The sound of the Cuban influence in jazz began in 1933, when drummer and bandleader Chick Webb hired Cuban trumpeter Mario Bauza. That sound fermented into another genre of music under the collaborations of Dizzy Gillespie’s bebop and Bauza’s Cuban infusion become cubop, in the 1940s that blossomed into Latin jazz, or Afro Cuban jazz as Dizzy referred to the sound.

The swing of Afro Cuban jazz has grown into a most distinctive music form that continues to flourish 80 years later. As part of its 25th Anniversary Celebrations, the most absorbing little jazz club in all of Manhattan, the Jazz Gallery (1160 Broadway) will kick off “The Jazz Cubano Series” with the Osmany Paredes Quartet, curated by pianist and composer David Virelles, on Feb. 29.

Pianist, composer, and arranger Osmany Paredes began his career on classical piano in his hometown of Santa Clara, Cuba. He eventually joined the jazz group of Bobby Carcassés (a Cuban jazz legend and co-founder of the Havana Jazz Festival). He will be joined by a talented group of musicians; bassist Yunior Terry; congas & percussion Yusnier Sanchez, and drummer & timbale Keisel Jimenez. These noted musicians are well known in their homeland and are now earning reputations on the NYC jazz scene.

“When the Jazz Gallery’s artistic director Rio Sakairi approached me to curate their new installment series Jazz Cubano, I accepted immediately. This occasion represents an incredible opportunity to showcase some of Cuba’s thriving musical talent, ranging from legendary figures such as the maestro Hilario Durán and Xiomara Laugart, to younger generations of musicians,” said Virelles. “It will also give us another chance to honor the long legacy of ancestral brotherhood/sisterhood between Cuban musicians and luminaries of this improvisational African American form, a connection that has produced some of the most beautiful music ever created.” 

For the 2020 edition of the Jazz Cubano, pianist and ECM recording artist Virelles has curated a 10-concert series showcasing the Cuban music scene.

Afrofuturism is the new relevant topic being discussed from here to South Africa, from grassroots to culturally hip and intellectuals, who must be in the know. Simply put it is the intersection of African diaspora culture with science and philosophy of history. The film “Black Panther” is an example, although the science fiction novels by Octavia Butler says it all.

When indulging in conversation of Afrofuturism the pioneer from the late 1940s must be prominently mentioned pianist, composer, bandleader and poet Sun Ra.

Picture a Black man Herman Poole Blount, born in Alabama, eventually moves to Chicago where he becomes part of that jazz scene and changes his name to Sun Ra (after Ra, the Egyptian god of the Sun). He called his ensemble “The Arkestra.” He was on a mission of peace from another planet, Saturn, he often stated with conviction. The Arkestra includes dancers and singers all dressed in ancient Egyptian costumes with a space age flair. It was his outrageous performance and eclectic music from avant-garde to ragtime, and African rhythms that hypnotized audiences.
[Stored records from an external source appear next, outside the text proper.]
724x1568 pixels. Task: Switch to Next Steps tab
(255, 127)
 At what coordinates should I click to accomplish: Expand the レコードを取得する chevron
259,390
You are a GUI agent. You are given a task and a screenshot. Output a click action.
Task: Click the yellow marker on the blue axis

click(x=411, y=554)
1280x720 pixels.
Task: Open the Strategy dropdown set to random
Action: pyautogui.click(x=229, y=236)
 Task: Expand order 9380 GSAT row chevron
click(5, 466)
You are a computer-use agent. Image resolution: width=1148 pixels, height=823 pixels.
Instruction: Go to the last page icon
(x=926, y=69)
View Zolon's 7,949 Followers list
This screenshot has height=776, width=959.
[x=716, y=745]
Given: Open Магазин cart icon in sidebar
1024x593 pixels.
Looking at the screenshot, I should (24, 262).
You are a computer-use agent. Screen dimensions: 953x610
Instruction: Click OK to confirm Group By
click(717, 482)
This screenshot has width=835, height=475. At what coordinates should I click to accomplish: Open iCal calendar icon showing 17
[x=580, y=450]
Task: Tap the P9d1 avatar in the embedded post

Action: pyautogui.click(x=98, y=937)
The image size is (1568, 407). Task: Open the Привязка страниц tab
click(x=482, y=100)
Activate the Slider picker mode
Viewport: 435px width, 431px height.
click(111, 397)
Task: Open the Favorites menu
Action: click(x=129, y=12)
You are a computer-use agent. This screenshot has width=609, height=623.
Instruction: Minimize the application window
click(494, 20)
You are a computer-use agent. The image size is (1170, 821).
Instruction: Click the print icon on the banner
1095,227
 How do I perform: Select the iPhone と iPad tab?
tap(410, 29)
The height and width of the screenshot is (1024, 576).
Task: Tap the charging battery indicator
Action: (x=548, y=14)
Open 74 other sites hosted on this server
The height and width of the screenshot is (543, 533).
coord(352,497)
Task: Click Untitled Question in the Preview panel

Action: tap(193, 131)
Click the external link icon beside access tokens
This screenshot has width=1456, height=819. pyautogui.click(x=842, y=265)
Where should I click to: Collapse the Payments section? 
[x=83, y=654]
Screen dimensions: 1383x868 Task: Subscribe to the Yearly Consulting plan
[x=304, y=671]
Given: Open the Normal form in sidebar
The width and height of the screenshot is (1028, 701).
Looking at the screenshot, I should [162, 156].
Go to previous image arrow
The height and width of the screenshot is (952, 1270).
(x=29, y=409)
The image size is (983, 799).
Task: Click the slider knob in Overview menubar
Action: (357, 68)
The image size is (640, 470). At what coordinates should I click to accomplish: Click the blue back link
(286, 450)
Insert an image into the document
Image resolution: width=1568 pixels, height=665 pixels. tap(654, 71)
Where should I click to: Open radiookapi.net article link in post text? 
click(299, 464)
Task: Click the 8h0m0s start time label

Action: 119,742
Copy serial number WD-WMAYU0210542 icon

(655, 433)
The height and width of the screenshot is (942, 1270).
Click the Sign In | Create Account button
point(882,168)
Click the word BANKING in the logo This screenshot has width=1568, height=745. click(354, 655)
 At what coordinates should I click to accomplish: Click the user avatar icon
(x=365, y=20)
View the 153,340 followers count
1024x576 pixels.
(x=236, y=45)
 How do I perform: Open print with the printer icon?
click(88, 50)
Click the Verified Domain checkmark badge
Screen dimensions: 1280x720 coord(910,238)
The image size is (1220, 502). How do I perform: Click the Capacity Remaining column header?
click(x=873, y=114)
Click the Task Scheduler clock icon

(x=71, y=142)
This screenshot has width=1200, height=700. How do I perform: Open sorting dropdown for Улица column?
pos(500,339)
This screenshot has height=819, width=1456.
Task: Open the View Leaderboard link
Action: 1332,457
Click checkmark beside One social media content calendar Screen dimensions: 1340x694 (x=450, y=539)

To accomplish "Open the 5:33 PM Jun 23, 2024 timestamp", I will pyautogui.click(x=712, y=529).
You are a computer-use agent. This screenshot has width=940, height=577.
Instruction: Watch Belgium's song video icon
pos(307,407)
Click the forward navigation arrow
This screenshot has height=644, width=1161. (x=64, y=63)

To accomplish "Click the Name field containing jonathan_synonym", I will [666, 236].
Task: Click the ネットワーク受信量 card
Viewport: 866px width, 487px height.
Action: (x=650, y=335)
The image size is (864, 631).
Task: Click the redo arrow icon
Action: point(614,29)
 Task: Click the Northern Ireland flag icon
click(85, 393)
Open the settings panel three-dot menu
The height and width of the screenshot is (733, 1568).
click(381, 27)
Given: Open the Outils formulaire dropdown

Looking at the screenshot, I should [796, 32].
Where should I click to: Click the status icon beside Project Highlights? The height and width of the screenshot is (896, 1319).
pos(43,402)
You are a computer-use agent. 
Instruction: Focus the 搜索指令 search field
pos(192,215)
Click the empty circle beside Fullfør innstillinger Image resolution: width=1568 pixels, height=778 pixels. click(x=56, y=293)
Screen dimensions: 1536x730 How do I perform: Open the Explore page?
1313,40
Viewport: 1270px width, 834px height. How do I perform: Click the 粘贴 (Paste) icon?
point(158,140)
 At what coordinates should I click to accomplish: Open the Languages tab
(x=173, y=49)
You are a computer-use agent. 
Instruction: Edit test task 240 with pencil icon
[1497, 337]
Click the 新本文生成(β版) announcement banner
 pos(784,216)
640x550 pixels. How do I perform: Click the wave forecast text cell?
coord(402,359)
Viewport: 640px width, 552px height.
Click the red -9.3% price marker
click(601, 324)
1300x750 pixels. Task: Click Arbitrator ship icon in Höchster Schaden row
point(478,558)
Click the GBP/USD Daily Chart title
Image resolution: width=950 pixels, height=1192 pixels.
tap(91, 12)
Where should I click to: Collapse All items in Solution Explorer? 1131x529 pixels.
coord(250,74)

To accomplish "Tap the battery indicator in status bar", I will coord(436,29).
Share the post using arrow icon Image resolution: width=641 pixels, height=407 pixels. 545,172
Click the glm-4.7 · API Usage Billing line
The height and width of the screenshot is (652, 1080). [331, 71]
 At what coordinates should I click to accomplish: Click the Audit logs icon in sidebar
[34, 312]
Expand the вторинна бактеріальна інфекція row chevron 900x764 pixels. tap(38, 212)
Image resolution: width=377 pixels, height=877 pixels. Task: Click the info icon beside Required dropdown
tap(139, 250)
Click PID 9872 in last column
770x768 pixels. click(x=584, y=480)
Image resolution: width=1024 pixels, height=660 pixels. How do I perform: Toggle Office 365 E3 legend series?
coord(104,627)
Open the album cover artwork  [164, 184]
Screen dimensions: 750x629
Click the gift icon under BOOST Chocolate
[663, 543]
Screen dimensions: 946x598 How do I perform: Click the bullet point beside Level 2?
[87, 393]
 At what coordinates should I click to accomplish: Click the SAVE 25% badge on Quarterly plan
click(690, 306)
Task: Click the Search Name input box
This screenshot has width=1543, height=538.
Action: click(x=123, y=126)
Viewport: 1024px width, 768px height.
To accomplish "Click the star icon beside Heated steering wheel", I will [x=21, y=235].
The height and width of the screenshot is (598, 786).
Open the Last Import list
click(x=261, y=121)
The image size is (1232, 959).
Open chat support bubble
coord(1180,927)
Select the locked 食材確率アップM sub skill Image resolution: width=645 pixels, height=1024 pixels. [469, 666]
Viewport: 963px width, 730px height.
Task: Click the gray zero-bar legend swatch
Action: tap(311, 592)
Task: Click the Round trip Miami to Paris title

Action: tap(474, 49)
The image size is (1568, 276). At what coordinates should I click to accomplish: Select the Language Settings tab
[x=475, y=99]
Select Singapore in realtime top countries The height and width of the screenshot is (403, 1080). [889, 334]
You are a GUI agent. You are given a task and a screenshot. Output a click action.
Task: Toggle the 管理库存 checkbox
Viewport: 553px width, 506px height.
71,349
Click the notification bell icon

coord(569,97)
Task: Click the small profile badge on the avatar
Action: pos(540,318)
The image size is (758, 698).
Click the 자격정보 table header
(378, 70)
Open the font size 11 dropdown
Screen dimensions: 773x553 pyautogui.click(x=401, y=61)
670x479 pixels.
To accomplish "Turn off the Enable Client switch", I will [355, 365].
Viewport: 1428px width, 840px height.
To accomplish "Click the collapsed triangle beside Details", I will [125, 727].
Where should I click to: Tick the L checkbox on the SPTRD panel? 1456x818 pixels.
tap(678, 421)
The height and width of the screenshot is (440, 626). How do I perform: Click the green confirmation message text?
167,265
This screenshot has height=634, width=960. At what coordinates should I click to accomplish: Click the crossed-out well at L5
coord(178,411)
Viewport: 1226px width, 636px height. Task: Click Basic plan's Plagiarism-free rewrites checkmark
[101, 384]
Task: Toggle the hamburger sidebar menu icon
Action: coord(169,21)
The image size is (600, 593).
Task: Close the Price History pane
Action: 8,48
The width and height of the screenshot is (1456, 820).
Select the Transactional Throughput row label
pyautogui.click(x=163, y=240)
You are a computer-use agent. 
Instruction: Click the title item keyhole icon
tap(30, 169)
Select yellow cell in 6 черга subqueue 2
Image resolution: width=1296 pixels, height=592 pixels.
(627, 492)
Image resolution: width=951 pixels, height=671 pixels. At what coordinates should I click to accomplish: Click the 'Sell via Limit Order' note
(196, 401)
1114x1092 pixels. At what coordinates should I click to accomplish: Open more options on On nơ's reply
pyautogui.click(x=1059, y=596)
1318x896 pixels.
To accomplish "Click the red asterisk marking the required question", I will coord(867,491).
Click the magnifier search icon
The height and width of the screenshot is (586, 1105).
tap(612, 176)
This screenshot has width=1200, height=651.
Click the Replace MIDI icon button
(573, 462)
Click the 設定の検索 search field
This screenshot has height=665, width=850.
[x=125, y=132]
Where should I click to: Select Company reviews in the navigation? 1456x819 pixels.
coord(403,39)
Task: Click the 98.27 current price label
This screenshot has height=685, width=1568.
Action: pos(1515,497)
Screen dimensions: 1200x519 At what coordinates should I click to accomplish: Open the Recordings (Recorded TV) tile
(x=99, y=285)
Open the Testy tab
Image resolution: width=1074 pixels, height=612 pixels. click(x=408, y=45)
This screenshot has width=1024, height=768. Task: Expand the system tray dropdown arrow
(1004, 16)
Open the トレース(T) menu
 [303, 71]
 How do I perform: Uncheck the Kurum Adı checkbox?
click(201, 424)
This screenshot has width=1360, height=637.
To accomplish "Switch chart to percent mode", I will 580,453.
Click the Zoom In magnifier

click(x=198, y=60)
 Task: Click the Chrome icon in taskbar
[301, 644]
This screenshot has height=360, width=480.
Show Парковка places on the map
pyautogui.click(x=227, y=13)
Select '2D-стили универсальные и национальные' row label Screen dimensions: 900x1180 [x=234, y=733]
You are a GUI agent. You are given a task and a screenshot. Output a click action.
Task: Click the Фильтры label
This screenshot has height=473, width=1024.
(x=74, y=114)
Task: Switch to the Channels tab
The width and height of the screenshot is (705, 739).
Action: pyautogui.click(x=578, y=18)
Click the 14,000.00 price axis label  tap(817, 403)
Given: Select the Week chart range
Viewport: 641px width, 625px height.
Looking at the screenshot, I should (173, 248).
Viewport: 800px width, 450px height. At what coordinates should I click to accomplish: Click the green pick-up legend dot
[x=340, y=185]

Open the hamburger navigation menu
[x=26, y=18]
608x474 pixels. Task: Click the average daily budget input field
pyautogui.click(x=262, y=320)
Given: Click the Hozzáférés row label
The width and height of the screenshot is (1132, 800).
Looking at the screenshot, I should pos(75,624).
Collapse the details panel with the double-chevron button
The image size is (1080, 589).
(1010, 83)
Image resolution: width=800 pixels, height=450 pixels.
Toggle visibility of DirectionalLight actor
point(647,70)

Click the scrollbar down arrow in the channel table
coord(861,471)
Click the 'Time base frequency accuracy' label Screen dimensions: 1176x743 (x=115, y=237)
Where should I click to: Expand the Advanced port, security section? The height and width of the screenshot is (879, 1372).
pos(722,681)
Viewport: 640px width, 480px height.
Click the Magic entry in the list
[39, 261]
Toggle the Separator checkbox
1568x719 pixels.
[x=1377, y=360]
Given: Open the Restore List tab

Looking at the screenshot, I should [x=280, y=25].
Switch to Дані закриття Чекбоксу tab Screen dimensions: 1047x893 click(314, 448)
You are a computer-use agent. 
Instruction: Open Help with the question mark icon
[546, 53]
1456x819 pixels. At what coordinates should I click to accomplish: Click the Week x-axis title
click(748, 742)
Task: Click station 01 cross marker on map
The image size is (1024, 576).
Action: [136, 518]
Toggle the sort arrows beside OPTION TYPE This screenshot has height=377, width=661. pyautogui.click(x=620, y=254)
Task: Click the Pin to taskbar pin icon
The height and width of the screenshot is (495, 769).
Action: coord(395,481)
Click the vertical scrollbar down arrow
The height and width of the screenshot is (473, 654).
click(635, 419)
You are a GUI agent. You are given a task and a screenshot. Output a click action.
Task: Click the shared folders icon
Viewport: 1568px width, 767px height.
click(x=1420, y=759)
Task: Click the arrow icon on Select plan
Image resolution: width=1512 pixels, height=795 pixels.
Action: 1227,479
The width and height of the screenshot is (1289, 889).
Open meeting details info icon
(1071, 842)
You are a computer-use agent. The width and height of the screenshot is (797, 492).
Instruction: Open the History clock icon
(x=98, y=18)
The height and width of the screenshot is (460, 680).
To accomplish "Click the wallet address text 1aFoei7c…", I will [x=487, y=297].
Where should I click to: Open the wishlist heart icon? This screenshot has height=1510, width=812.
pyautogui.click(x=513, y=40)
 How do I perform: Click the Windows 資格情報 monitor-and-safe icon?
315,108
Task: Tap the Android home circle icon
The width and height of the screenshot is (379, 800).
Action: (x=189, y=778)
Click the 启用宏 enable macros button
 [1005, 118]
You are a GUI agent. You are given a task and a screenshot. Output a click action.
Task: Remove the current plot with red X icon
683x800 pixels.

In celebration and tribute of this cosmic pioneer; musician and author Nona Hendryx is serving as the artistic director for a yearlong, city wide celebration of Sun Ra and his legacy, The Cosmic Synthesis of Sun Ra and Afrofuturism series, on Feb. 29, at 7 p.m.

The event will be just as cosmic and hypnotic as Sun Ra’s Arkestra with the partnership of Harlem Stage Nona Hendryx and The Metropolitan Museum of Art (1000 Fifth Avenue) to present “Nona Hendryx and the Disciples of Sun Ra in ‘The Temple.’” The performance will take place inside the museum’s Egyptian hall, The Temple of Dendur in the Sackler Wing. It will be a multidimensional, multidisciplinary exploration of the sound, visuals and movement of Sun Ra and Afrofuturism.   

The program will be led by trombonist, composer, arranger Craig Harris, featuring Sun Ra devotees and students from Berklee College of Music with vocals and chants by Nona Hendryx, and invocations by poet, playwright, novelist, director, singer/ songwriter. Carl Hancock Rux. The performance will feature Sun Ra’s songs, along with some original compositions. Costumes will be created by Pueblo artist, Virgil Ortiz, using inspiration from The Met’s Diker collection of Native American art. Famed choreographer Francesca Harper will choreograph the movements.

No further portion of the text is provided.